Desde hace 29 años, sin inmutarse, a un lado de una cruz de palo, frente a una cámara, con el mismo peinado, y la misma seriedad tiene 58 segundos para hablar del Evangelio o de la Fiesta religiosa del día a través de los canales de televisión de Colombia.

Comenta también sobre sus diversas actividades, sus planes, sus proyectos y anima a sus seguidores a ser bondadosos, caritativos y responsables. Tiene una frase que ya se aprendieron los televidentes: “Dios mío, en tus manos colocamos el día que ya pasó y la noche que llega”.

Es “El minuto de Dios”, el programa de mayor permanencia en la televisión colombiana. Asumió ese cargo luego de fallecer el fundador, el padre Rafael García Herreros.

Gracias a ese “minuto” el Padre Diego Jaramillo ha impulsado millares de obras sociales que van desde la venta de ropa usada, construcción de viviendas y la creación de una importante universidad con sedes en diferentes ciudades del país y con el mayor número de alumnos.

El padre Diego Jaramillo Cuartas nació en Yarumal, en Antioquia, en 1932, en la tierra del beato Marianito.

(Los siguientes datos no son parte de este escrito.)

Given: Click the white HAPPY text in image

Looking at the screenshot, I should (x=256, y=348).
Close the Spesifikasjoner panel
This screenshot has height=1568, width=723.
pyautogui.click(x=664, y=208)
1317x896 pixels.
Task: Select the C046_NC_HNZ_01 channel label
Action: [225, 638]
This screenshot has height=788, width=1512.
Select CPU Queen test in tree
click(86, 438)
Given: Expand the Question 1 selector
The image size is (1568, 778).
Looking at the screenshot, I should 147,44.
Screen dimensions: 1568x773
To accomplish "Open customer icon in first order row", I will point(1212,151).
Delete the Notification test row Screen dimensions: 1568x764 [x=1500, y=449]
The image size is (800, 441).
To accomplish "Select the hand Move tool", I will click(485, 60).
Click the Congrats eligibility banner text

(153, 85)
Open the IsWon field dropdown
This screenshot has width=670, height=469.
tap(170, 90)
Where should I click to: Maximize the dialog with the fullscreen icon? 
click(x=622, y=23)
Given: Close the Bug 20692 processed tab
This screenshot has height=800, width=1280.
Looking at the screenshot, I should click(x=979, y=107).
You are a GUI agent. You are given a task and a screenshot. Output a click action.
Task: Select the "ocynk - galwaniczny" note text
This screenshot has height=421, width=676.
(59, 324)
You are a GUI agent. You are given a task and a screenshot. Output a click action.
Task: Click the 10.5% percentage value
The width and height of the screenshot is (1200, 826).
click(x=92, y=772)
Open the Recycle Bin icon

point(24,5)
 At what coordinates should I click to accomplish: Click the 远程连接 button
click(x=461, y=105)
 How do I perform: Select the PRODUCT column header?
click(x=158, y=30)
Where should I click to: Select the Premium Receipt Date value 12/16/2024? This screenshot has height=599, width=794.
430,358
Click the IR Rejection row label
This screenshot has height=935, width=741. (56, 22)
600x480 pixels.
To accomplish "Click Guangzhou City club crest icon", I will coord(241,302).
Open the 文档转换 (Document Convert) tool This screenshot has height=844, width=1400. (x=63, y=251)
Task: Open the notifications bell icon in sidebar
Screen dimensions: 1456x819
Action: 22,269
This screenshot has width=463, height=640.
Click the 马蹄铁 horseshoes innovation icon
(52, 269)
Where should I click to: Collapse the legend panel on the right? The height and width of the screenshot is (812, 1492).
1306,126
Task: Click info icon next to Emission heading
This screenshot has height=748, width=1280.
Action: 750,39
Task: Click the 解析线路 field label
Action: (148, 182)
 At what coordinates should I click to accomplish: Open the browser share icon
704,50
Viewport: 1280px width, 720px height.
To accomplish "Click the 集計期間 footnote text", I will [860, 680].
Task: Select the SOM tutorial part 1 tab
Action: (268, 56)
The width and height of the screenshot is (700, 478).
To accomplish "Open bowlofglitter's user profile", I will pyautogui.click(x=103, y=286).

En 1958, fue ordenado sacerdote en el seno de la Congregación de Jesús y María, conocida como la de Los Eudistas, de la cual es miembro y actualmente es el presidente de la organización El Minuto de Dios.
Es licenciado en Teología, de la Pontificia Universidad Javeriana de Bogotá y licenciado en Teología Pastoral, del Instituto Católico de París. Siendo estudiante de bachillerato, en el Seminario de Santa Rosa de Osos, el padre Diego había leído los cuentos del padre Rafael García Herreros. Lo conoció personalmente en Usaquén, al norte de Bogotá, en el Seminario de Valmaría a comienzos de los años 50 y desde 1955 se vinculó a su obra, ayudándole a construir las primeras casas para erradicar tugurios.

En 1967 el padre Rafael lo vinculó a la Junta Directiva de la Corporación Minuto de Dios, en 1970 lo nombró subdirector de la entidad y poco después le confió la dirección del Programa de Mejoramiento de Vivienda – Promevi. Por eso, al fallecer el padre García Herreros en noviembre de 1992, la Junta Directiva de El Minuto de Dios nombró al padre Diego Jaramillo como presidente de la Organización.

UN HOMBRE TRABAJADOR

En el barrio “Minuto de Dios”, en la calle 80 de Bogotá, el padre Jaramillo asiste a decenas de reuniones. Es un hombre incansable. Tiene una memoria de una enciclopedia de 89 tomos. Dialoga con los estudiantes, los líderes cívicos, los profesores y los ciudadanos que transitan por el lugar.

A mediados de los años 80, el padre Jaramillo creó el Centro Carismático Minuto de Dios con librerías, emisoras, escuelas de evangelización y casa de retiros, Lumen 2000 Colombia, una productora de televisión y la Corporación de Salud El Minuto de Dios. Al lado del padre García Herreros, el padre Diego contribuyó a la creación de Fundases y de la Corporación Universitaria Minuto de Dios.

Formador-evangelizador en la Comunidad Eudista, el padre Jaramillo a lo largo de su vida no ha dejado de ejercer el carisma eudista de la formación de buenos obreros del Evangelio.

Además de sus múltiples ocupaciones profesionales, entre sus actividades permanentes están la dirección espiritual, la confesión, el acompañamiento vocacional a seminaristas y el acompañamiento fraterno y pastoral a sacerdotes.

Predicador y escritor. Ha sido, además, uno de los principales líderes y formadores en la Renovación Carismática de la Iglesia Católica.
Ha publicado más de cien libros de espiritualidad y formación cristiana y una buena colección de libros biográficos eudistas, todos de su autoría. Adicionalmente, compiló y está publicando las obras completas del padre Rafael García Herreros, de las cuales han visto la luz 30 volúmenes.

Como presidente de la organización El Minuto de Dios, el padre Jaramillo Cuartas ha contribuido, con su liderazgo y visión, al crecimiento y la expansión de esta obra en todos los campos.

Este 19 de mayo llega a sus 89 años, tiempo en el cual sólo ha tenido una consigna: hacer el bien y a fe que le dan los empleados, alumnos y miles de ciudadanos que se han beneficiado de sus programas de vivienda, ahorro, educación, profesionalización o bendiciones a la hora de la confesión.

Es un colombiano ejemplar. Digno de miles de reconocimientos como se le han hecho, pero que marca un sello imborrable en la historia de la gente buena de nuestra patria linda y querida.